[Opening Source document section]

Soups, stews, beans and breads have been playing a big role in stay-at-home menus the past two months. Like us, you are probably craving some bright, light and crunchy foods to add to your dinner plate.
Good news — spring produce is coming in fresh and strong at the Capitol Market.
Showcase the beautiful greens in the market now with a timeless Green Goddess salad dressing. This bright and smooth dressing has been a classic since its introduction in the 1920s.
We suggest a mix of Bibb or butter lettuce, chicory and romaine — about two cups of each. For a touch of color, use a vegetable peeler to peel strips of carrot, then drop them into a small bowl of ice water to curl before adding them to the greens and dressing.
Bring everyone’s taste buds to life with a change-of-pace spring salad that highlights fresh green vegetables, radishes and cucumbers in a tangy horseradish and lemon vinaigrette.
For a more substantial salad that offers a different take on potato salad, go Italian with this potato and green bean salad. The Italian-style vinaigrette is a nice change from mayonnaise dressings.
Looking for a salad that’s more like a meal? Here are two easy recipes that fit that bill. The BLT salad lets you use add a bit of protein to the salad. While we’re offering a bacon version, there’s nothing that says you can’t switch the bacon out for the leftover chicken, steak or seafood.
Back in the day, tuna salads took a place at many tables as a main course. This version is full of fresh veggies and is a favorite of one of our customers who said she remembers her mother serving it on warm summer days.
We encourage you to go green and enjoy the fresh quality of locally grown produce now that its season has arrived.

[Closing Source document section]
[Opening Data to examine section]

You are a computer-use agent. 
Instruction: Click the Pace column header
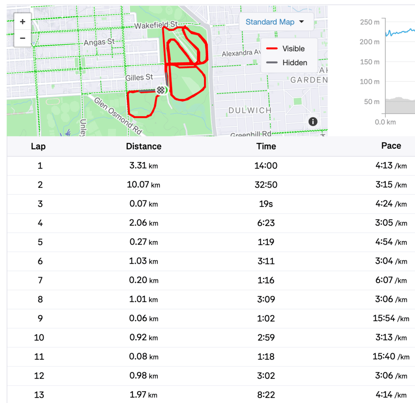pos(391,146)
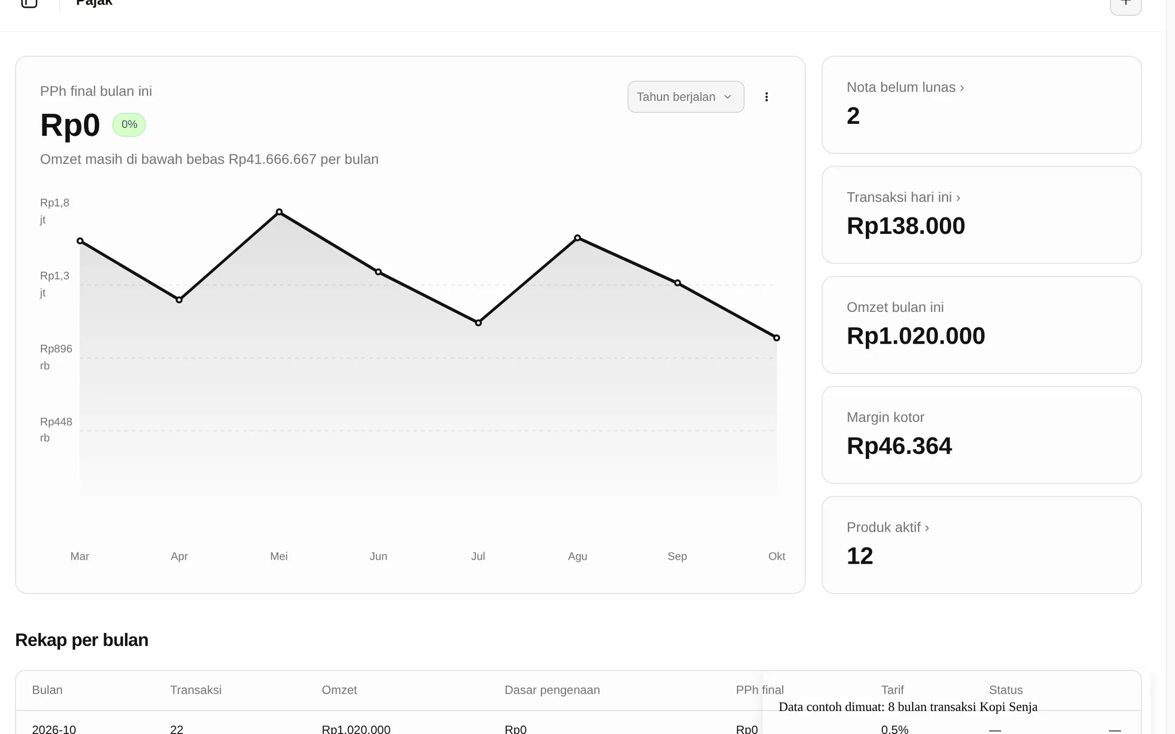This screenshot has width=1175, height=734.
Task: Click the Jul data point on chart
Action: 478,323
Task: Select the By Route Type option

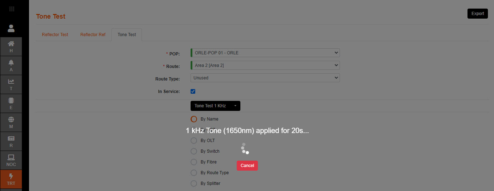Action: coord(194,173)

[Closing Data to examine section]

__Exercise tasks__
a) Write out the passage of the salad article that begins at the words "Bring everyone’s taste" and stops after "warm summer days.".
b) Summarize the salad article in two sentences.
Work only from the salad article, not from the rows or anything else.

__Answer section__
a)
Bring everyone’s taste buds to life with a change-of-pace spring salad that highlights fresh green vegetables, radishes and cucumbers in a tangy horseradish and lemon vinaigrette.
For a more substantial salad that offers a different take on potato salad, go Italian with this potato and green bean salad. The Italian-style vinaigrette is a nice change from mayonnaise dressings.
Looking for a salad that’s more like a meal? Here are two easy recipes that fit that bill. The BLT salad lets you use add a bit of protein to the salad. While we’re offering a bacon version, there’s nothing that says you can’t switch the bacon out for the leftover chicken, steak or seafood.
Back in the day, tuna salads took a place at many tables as a main course. This version is full of fresh veggies and is a favorite of one of our customers who said she remembers her mother serving it on warm summer days.

b) With spring produce coming in at the Capitol Market after two months of soups, stews, beans and breads, the article suggests a Green Goddess salad, a spring salad in a tangy horseradish and lemon vinaigrette, and an Italian potato and green bean salad. For salads that are more like a meal, it offers a BLT salad and a tuna salad full of fresh veggies, and it encourages readers to enjoy locally grown produce now that its season has arrived.